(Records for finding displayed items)
________________

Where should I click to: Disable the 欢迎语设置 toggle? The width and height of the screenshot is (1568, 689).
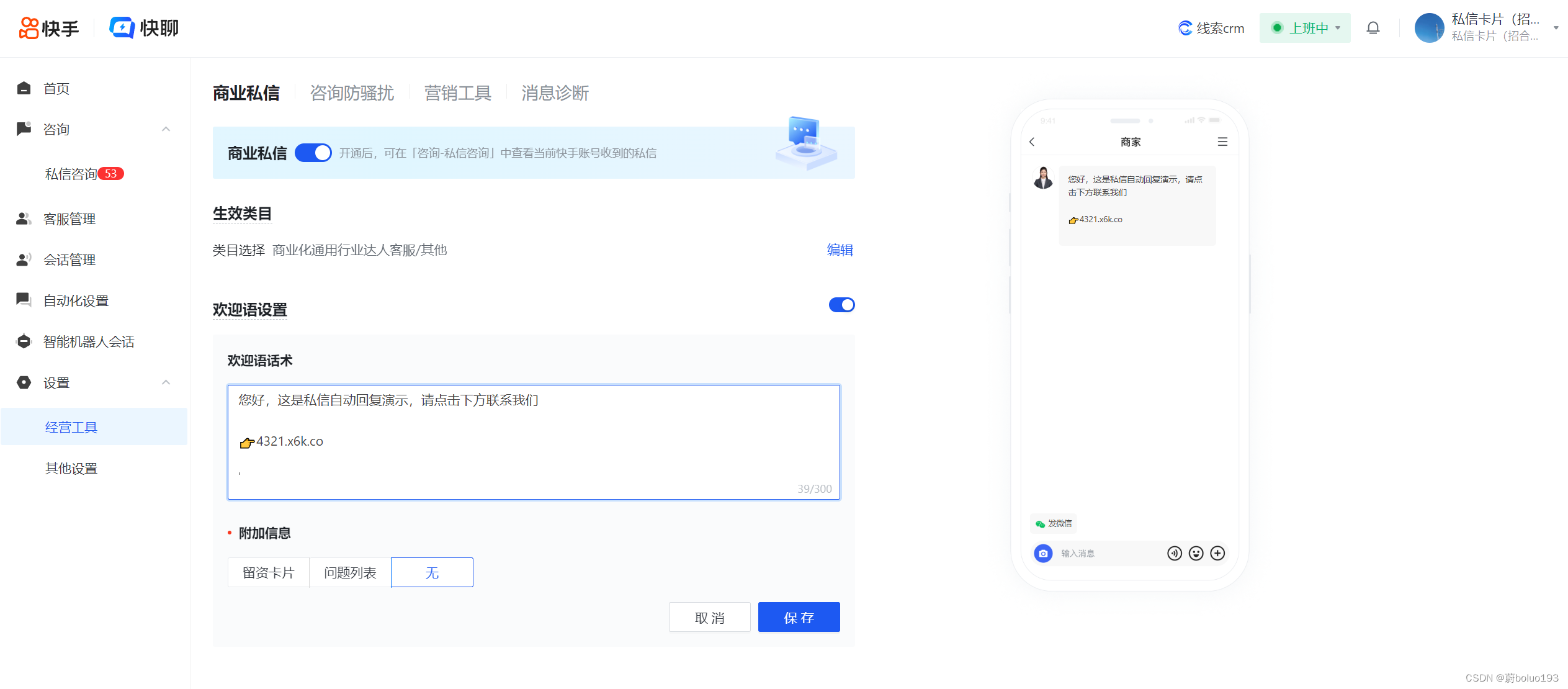coord(841,305)
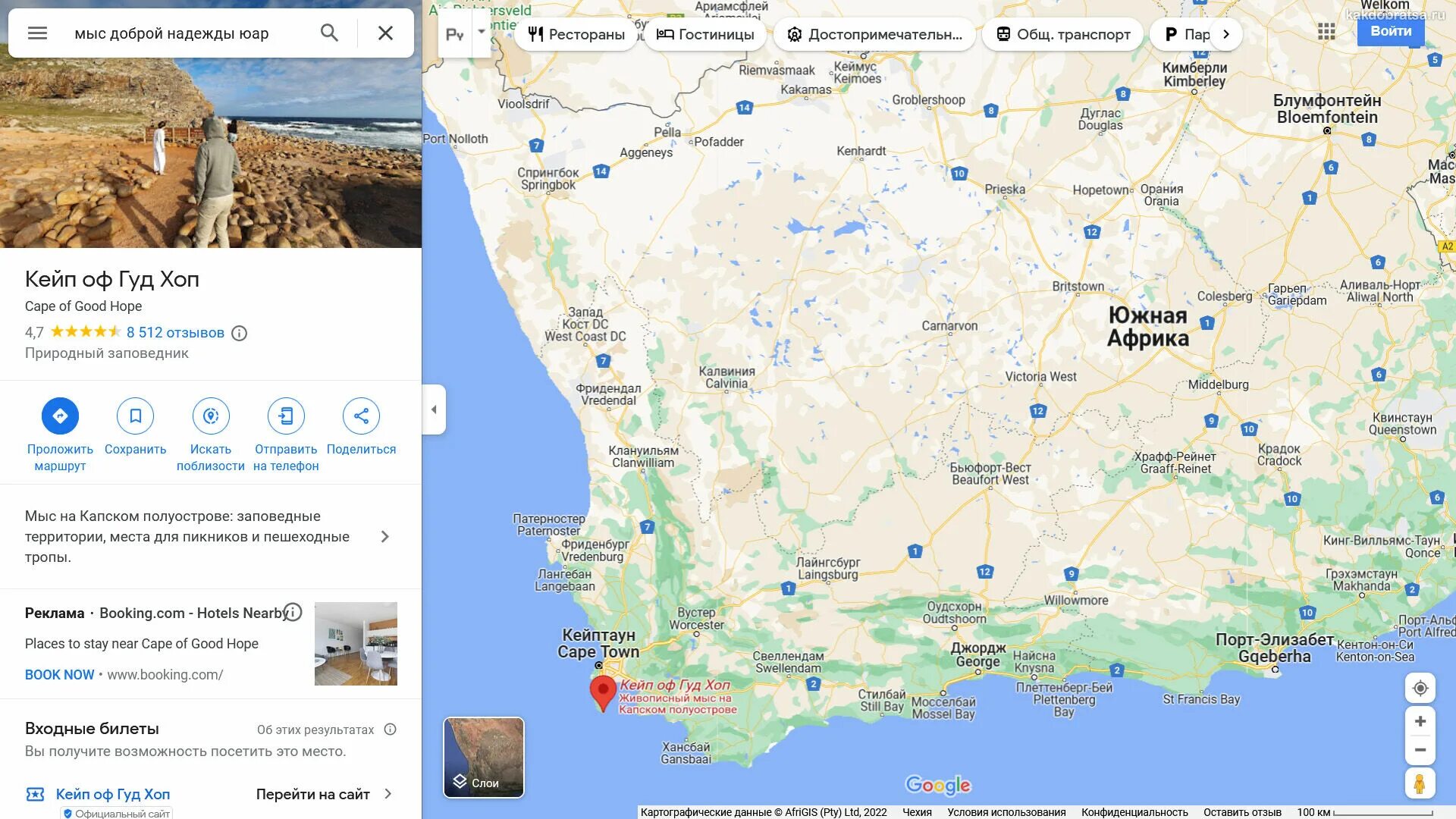Click the magnifier search icon
The image size is (1456, 819).
coord(329,33)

________________

#### Work to do
Output the lines above as a JSON list of strings, with one string per line and no blank lines. Leave the pictures out of the answer.

#### The completed task
[
  "Where should I click to: Disable the 欢迎语设置 toggle? The width and height of the screenshot is (1568, 689).",
  "coord(841,305)",
  "Click the magnifier search icon",
  "The image size is (1456, 819).",
  "coord(329,33)"
]